Dataset records:
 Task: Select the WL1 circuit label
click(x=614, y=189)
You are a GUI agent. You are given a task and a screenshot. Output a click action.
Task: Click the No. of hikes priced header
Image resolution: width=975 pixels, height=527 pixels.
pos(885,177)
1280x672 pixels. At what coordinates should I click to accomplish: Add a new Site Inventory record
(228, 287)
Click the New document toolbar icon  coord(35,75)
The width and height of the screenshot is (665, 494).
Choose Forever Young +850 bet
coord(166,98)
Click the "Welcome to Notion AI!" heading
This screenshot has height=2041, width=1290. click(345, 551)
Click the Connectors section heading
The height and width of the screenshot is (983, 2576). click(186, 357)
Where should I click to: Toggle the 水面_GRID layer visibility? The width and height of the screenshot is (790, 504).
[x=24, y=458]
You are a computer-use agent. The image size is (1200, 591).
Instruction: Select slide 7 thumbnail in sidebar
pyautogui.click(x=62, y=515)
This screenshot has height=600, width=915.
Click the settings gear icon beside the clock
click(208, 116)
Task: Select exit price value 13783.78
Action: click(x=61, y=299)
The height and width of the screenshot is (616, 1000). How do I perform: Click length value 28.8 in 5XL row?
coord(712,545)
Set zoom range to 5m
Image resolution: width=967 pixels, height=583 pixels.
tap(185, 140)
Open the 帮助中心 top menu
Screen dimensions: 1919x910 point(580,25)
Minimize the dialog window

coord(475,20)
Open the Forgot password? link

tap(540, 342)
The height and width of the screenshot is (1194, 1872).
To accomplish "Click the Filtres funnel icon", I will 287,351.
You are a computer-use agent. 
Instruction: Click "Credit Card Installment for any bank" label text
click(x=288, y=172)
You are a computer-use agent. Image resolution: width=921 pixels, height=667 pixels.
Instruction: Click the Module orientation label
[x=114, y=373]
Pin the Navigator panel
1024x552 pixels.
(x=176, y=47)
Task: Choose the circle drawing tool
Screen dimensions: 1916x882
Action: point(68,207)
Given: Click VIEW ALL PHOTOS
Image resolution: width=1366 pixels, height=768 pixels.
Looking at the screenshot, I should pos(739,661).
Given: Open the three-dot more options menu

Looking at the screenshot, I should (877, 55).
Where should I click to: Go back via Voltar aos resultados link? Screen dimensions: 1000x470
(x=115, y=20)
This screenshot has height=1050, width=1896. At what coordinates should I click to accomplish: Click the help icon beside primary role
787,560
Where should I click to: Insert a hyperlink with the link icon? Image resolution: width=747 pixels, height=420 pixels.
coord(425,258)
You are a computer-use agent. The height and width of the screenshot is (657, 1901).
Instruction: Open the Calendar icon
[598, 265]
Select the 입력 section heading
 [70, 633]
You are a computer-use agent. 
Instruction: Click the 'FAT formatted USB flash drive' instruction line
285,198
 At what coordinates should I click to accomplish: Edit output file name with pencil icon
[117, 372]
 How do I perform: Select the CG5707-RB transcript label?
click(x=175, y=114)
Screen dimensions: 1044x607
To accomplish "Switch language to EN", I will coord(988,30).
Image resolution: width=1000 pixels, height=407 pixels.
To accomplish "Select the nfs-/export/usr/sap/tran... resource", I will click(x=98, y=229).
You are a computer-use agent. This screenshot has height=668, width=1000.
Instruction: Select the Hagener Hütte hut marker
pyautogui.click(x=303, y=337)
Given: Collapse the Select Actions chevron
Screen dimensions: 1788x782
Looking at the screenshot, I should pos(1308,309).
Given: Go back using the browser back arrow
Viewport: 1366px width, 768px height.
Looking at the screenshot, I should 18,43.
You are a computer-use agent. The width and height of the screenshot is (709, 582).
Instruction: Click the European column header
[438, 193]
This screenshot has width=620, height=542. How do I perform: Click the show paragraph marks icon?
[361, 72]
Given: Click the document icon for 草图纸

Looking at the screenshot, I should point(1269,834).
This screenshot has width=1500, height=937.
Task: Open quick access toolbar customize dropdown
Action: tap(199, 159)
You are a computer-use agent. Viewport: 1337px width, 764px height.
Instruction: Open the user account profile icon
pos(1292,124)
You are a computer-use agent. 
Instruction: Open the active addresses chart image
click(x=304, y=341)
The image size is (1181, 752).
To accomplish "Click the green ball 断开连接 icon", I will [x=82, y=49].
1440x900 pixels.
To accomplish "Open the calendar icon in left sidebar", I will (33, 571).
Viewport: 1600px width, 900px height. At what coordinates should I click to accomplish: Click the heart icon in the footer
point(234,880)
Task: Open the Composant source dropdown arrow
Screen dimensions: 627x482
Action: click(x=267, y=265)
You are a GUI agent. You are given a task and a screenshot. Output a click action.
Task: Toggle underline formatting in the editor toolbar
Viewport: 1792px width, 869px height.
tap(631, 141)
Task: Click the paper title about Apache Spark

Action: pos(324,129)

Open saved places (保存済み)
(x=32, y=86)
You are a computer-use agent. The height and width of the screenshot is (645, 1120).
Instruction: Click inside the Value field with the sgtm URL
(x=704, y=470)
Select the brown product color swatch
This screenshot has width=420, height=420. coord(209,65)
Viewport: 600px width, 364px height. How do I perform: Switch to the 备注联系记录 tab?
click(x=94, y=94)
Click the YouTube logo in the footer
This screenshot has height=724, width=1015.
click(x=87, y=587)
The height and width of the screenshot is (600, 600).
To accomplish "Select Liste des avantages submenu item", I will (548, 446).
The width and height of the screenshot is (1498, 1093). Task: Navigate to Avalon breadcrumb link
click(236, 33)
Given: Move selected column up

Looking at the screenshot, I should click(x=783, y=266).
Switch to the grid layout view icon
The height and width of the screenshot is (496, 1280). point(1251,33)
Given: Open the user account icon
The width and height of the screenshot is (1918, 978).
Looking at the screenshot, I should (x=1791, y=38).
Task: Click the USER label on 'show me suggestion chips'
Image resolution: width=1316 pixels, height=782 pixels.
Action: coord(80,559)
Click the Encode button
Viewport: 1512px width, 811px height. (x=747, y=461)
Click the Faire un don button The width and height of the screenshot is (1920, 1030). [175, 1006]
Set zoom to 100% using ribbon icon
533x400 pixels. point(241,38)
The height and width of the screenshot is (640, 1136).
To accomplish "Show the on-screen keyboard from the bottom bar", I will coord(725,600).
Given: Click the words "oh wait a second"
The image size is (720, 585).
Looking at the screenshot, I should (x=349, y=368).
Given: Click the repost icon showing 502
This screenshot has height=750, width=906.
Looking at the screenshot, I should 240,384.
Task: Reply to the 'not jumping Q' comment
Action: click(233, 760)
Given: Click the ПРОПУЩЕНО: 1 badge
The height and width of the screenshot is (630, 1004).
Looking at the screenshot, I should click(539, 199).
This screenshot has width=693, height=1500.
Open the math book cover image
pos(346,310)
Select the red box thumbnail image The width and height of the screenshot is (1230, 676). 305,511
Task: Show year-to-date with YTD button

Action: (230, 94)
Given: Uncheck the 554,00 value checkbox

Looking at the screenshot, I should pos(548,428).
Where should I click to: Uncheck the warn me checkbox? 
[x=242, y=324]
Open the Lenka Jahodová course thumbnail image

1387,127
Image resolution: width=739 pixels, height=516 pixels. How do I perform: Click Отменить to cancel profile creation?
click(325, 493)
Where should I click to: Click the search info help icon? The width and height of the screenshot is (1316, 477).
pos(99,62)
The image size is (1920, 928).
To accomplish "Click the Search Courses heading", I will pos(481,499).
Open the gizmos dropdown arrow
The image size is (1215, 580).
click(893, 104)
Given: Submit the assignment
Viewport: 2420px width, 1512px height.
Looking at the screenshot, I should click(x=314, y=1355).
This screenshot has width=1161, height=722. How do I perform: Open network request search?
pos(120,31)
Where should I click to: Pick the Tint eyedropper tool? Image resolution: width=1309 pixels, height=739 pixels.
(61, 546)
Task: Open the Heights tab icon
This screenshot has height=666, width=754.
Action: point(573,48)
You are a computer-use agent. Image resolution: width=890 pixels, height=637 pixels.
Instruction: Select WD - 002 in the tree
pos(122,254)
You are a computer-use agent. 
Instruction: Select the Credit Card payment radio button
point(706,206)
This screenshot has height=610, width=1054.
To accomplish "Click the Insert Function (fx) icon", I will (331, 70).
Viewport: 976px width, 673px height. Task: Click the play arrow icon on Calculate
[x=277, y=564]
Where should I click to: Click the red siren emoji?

● **HOW TO COMPLETE THIS TASK**: Every line above that has the string "computer" needs to be copied.

● **ANSWER FOR THIS EXERCISE**:
You are a computer-use agent. The image size is (1200, 591).
You are a computer-use agent. 
You are a computer-use agent. Image resolution: width=921 pixels, height=667 pixels.
You are a computer-use agent. The height and width of the screenshot is (657, 1901).
You are a computer-use agent. 
You are a computer-use agent. This screenshot has height=668, width=1000.
You are a computer-use agent. The width and height of the screenshot is (709, 582).
You are a computer-use agent. Viewport: 1337px width, 764px height.
You are a computer-use agent. 
You are a computer-use agent. The height and width of the screenshot is (645, 1120).
You are a computer-use agent. Image resolution: width=890 pixels, height=637 pixels.
You are a computer-use agent. 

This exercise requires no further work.